A data block
==========
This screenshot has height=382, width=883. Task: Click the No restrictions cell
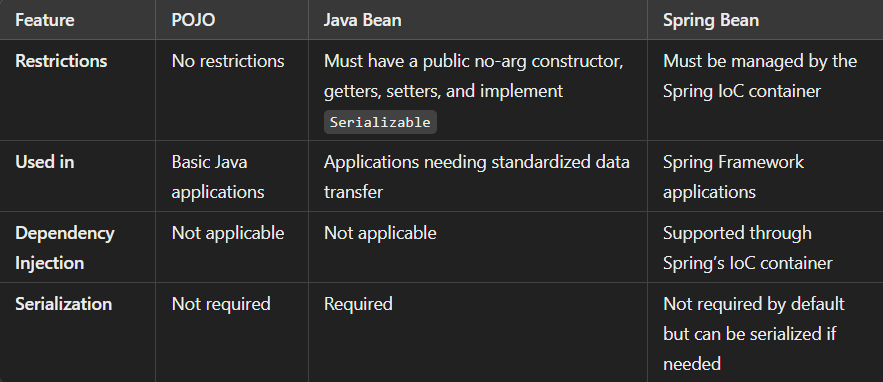point(228,61)
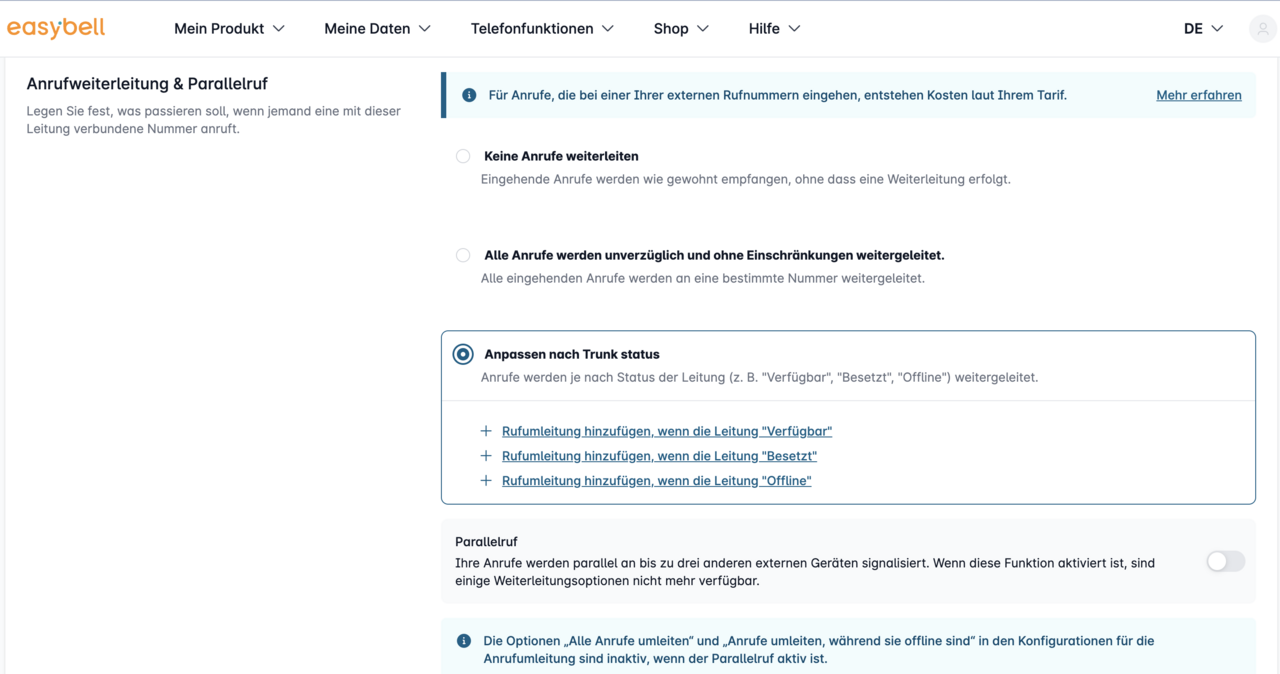The width and height of the screenshot is (1280, 674).
Task: Click "Rufumleitung hinzufügen" link for "Offline"
Action: click(x=656, y=481)
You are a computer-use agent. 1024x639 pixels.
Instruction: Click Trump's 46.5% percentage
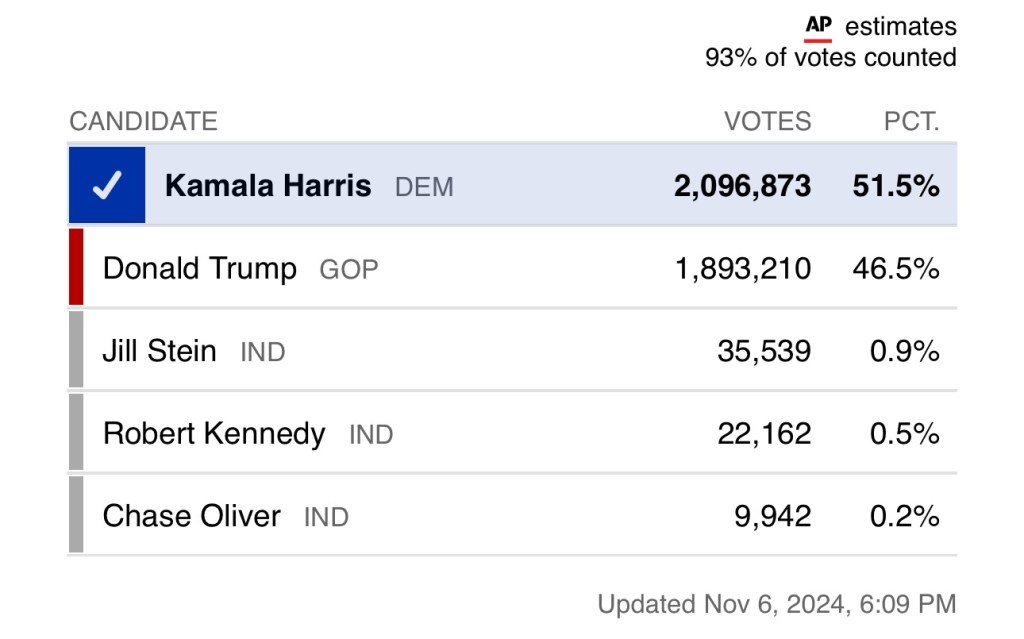coord(895,269)
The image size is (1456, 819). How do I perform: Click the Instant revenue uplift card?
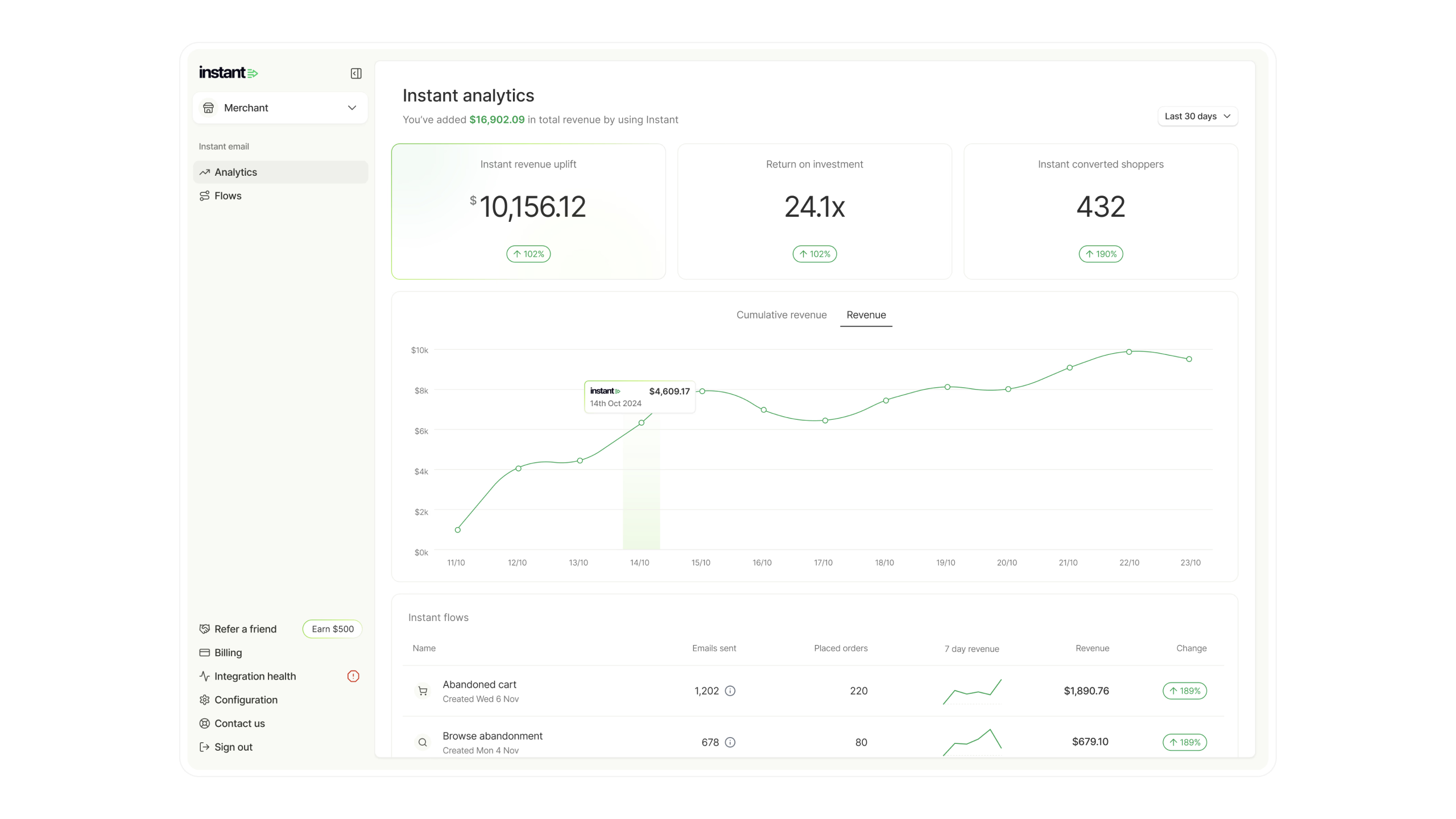[528, 212]
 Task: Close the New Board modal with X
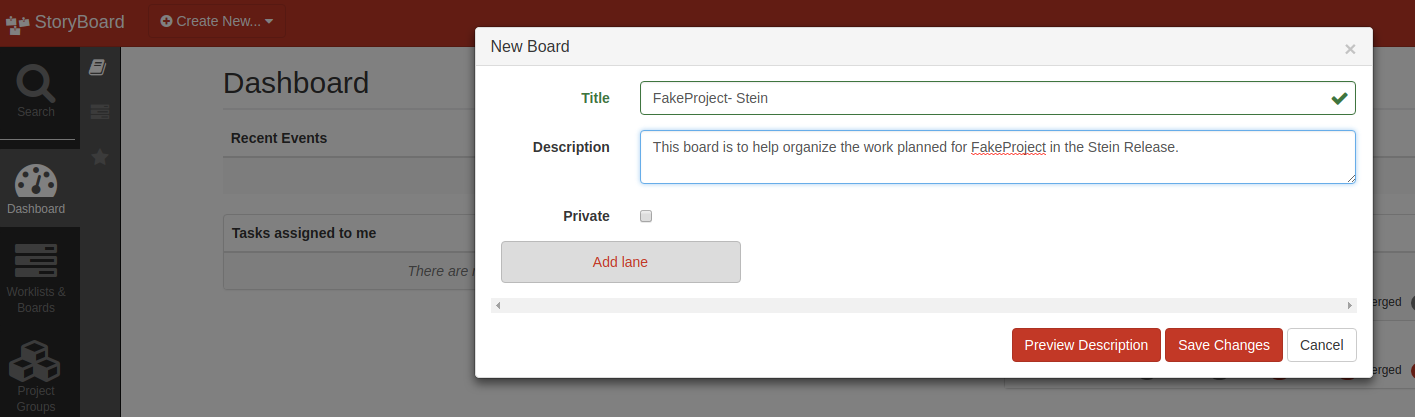tap(1350, 49)
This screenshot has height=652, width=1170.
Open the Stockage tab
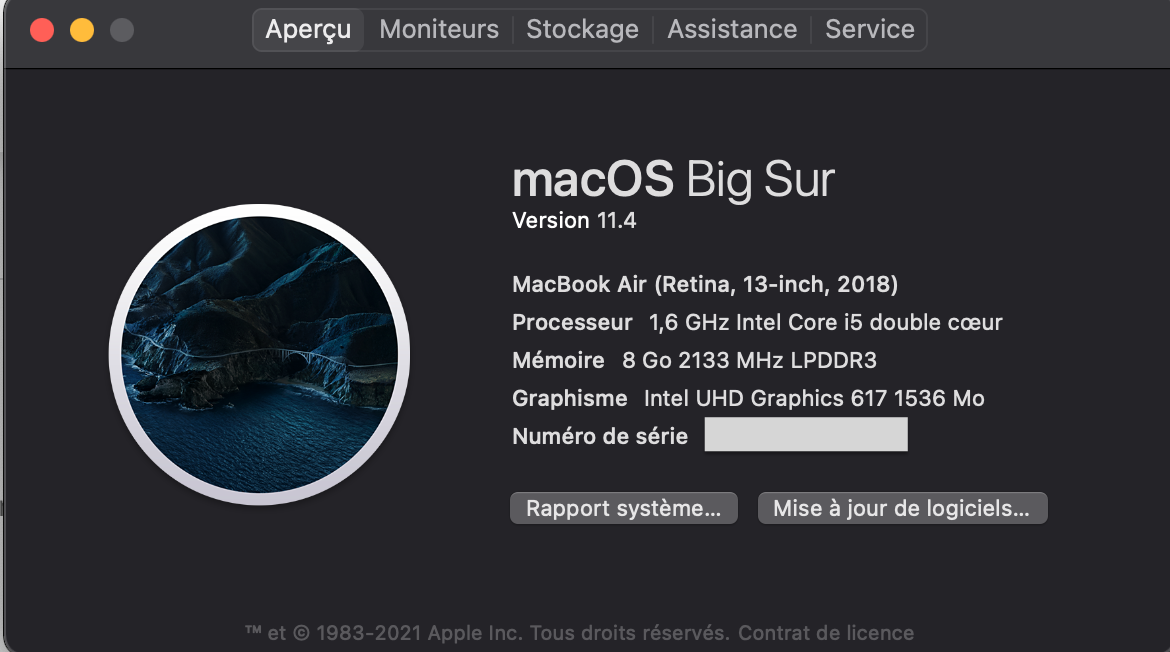coord(582,30)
==========
### INSTRUCTION
Render every line of the listing above as a numbered list, skipping any blank lines. Leave the pictures out.

### EXERCISE SOLUTION
1. This screenshot has height=382, width=883. Task: Click the No restrictions cell
2. point(228,61)
3. The width and height of the screenshot is (1280, 674).
4. Task: Click "Rufumleitung hinzufügen" link for "Offline"
5. Action: click(x=656, y=481)
6. You are a computer-use agent. 1024x639 pixels.
7. Instruction: Click Trump's 46.5% percentage
8. coord(895,269)
9. The image size is (1456, 819). How do I perform: Click the Instant revenue uplift card?
10. [528, 212]
11.  Task: Close the New Board modal with X
12. tap(1350, 49)
13. This screenshot has height=652, width=1170.
14. Open the Stockage tab
15. coord(582,30)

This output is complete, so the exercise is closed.